**REQUIRED WORK**
Whatever the records say, give every one of them again exactly.
Segment Start: THE RECORDS
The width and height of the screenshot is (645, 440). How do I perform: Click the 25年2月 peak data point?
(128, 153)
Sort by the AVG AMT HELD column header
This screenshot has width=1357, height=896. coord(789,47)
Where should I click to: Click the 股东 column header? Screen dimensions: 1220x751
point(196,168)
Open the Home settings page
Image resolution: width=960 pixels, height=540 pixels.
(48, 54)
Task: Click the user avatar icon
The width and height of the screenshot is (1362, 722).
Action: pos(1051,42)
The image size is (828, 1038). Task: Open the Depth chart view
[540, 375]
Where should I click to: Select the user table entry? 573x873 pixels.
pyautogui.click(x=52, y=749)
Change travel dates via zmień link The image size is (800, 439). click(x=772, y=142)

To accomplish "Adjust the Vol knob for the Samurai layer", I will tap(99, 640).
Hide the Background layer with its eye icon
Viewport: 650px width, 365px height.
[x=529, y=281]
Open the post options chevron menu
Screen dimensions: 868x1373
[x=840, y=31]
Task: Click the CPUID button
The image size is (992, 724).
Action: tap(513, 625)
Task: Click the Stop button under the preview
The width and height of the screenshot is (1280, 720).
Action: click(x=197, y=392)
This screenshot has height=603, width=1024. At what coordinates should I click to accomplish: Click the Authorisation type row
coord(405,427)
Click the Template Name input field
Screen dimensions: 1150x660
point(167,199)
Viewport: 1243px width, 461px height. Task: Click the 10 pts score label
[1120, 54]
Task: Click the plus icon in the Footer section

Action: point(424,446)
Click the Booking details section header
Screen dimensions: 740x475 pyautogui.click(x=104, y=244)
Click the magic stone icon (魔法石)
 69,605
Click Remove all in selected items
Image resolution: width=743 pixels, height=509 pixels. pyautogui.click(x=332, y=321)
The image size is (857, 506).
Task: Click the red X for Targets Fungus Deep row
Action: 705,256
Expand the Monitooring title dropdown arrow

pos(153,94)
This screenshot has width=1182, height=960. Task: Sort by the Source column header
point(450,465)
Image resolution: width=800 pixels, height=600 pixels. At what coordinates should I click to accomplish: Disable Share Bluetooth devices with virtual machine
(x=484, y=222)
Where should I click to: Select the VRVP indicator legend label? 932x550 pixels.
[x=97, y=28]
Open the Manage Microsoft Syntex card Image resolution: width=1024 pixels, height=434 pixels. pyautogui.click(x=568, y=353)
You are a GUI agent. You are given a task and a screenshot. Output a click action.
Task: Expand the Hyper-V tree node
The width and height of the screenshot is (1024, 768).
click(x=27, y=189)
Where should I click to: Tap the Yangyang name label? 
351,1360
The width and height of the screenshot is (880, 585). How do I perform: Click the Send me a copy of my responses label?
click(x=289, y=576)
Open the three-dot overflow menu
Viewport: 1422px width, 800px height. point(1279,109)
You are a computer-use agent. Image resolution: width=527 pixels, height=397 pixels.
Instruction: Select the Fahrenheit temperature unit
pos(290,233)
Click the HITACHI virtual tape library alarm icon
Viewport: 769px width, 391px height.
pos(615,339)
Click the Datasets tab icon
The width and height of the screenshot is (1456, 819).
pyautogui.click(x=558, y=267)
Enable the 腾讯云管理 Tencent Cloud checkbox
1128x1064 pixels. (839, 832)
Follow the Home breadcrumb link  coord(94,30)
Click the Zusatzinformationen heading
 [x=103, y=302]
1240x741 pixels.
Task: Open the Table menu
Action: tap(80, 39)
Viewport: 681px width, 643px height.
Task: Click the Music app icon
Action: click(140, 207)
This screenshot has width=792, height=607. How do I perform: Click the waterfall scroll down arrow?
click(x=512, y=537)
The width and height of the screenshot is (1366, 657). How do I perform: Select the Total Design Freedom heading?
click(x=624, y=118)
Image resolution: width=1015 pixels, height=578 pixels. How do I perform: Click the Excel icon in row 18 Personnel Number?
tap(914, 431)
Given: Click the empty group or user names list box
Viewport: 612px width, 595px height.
Segment End: THE RECORDS
**ANSWER SECTION**
The width and height of the screenshot is (645, 440). How do I perform: Click the 25年2月 peak data point?
(128, 153)
Sort by the AVG AMT HELD column header
This screenshot has width=1357, height=896. coord(789,47)
Where should I click to: Click the 股东 column header? Screen dimensions: 1220x751
point(196,168)
Open the Home settings page
Image resolution: width=960 pixels, height=540 pixels.
(48, 54)
Task: Click the user avatar icon
The width and height of the screenshot is (1362, 722).
Action: pos(1051,42)
The image size is (828, 1038). Task: Open the Depth chart view
[540, 375]
Where should I click to: Select the user table entry? 573x873 pixels.
pyautogui.click(x=52, y=749)
Change travel dates via zmień link The image size is (800, 439). click(x=772, y=142)

To accomplish "Adjust the Vol knob for the Samurai layer", I will tap(99, 640).
Hide the Background layer with its eye icon
Viewport: 650px width, 365px height.
[x=529, y=281]
Open the post options chevron menu
Screen dimensions: 868x1373
[x=840, y=31]
Task: Click the CPUID button
The image size is (992, 724).
Action: tap(513, 625)
Task: Click the Stop button under the preview
The width and height of the screenshot is (1280, 720).
Action: click(x=197, y=392)
This screenshot has height=603, width=1024. At what coordinates should I click to accomplish: Click the Authorisation type row
coord(405,427)
Click the Template Name input field
Screen dimensions: 1150x660
point(167,199)
Viewport: 1243px width, 461px height. Task: Click the 10 pts score label
[1120, 54]
Task: Click the plus icon in the Footer section

Action: point(424,446)
Click the Booking details section header
Screen dimensions: 740x475 pyautogui.click(x=104, y=244)
Click the magic stone icon (魔法石)
 69,605
Click Remove all in selected items
Image resolution: width=743 pixels, height=509 pixels. pyautogui.click(x=332, y=321)
The image size is (857, 506).
Task: Click the red X for Targets Fungus Deep row
Action: 705,256
Expand the Monitooring title dropdown arrow

pos(153,94)
This screenshot has width=1182, height=960. Task: Sort by the Source column header
point(450,465)
Image resolution: width=800 pixels, height=600 pixels. At what coordinates should I click to accomplish: Disable Share Bluetooth devices with virtual machine
(x=484, y=222)
Where should I click to: Select the VRVP indicator legend label? 932x550 pixels.
[x=97, y=28]
Open the Manage Microsoft Syntex card Image resolution: width=1024 pixels, height=434 pixels. pyautogui.click(x=568, y=353)
You are a GUI agent. You are given a task and a screenshot. Output a click action.
Task: Expand the Hyper-V tree node
The width and height of the screenshot is (1024, 768).
click(x=27, y=189)
Where should I click to: Tap the Yangyang name label? 
351,1360
The width and height of the screenshot is (880, 585). How do I perform: Click the Send me a copy of my responses label?
click(x=289, y=576)
Open the three-dot overflow menu
Viewport: 1422px width, 800px height. point(1279,109)
You are a computer-use agent. Image resolution: width=527 pixels, height=397 pixels.
Instruction: Select the Fahrenheit temperature unit
pos(290,233)
Click the HITACHI virtual tape library alarm icon
Viewport: 769px width, 391px height.
pos(615,339)
Click the Datasets tab icon
The width and height of the screenshot is (1456, 819).
pyautogui.click(x=558, y=267)
Enable the 腾讯云管理 Tencent Cloud checkbox
1128x1064 pixels. (839, 832)
Follow the Home breadcrumb link  coord(94,30)
Click the Zusatzinformationen heading
 [x=103, y=302]
1240x741 pixels.
Task: Open the Table menu
Action: tap(80, 39)
Viewport: 681px width, 643px height.
Task: Click the Music app icon
Action: click(140, 207)
This screenshot has width=792, height=607. How do I perform: Click the waterfall scroll down arrow?
click(x=512, y=537)
The width and height of the screenshot is (1366, 657). How do I perform: Select the Total Design Freedom heading?
click(x=624, y=118)
Image resolution: width=1015 pixels, height=578 pixels. How do I perform: Click the Excel icon in row 18 Personnel Number?
tap(914, 431)
Given: Click the empty group or user names list box
Viewport: 612px width, 595px height.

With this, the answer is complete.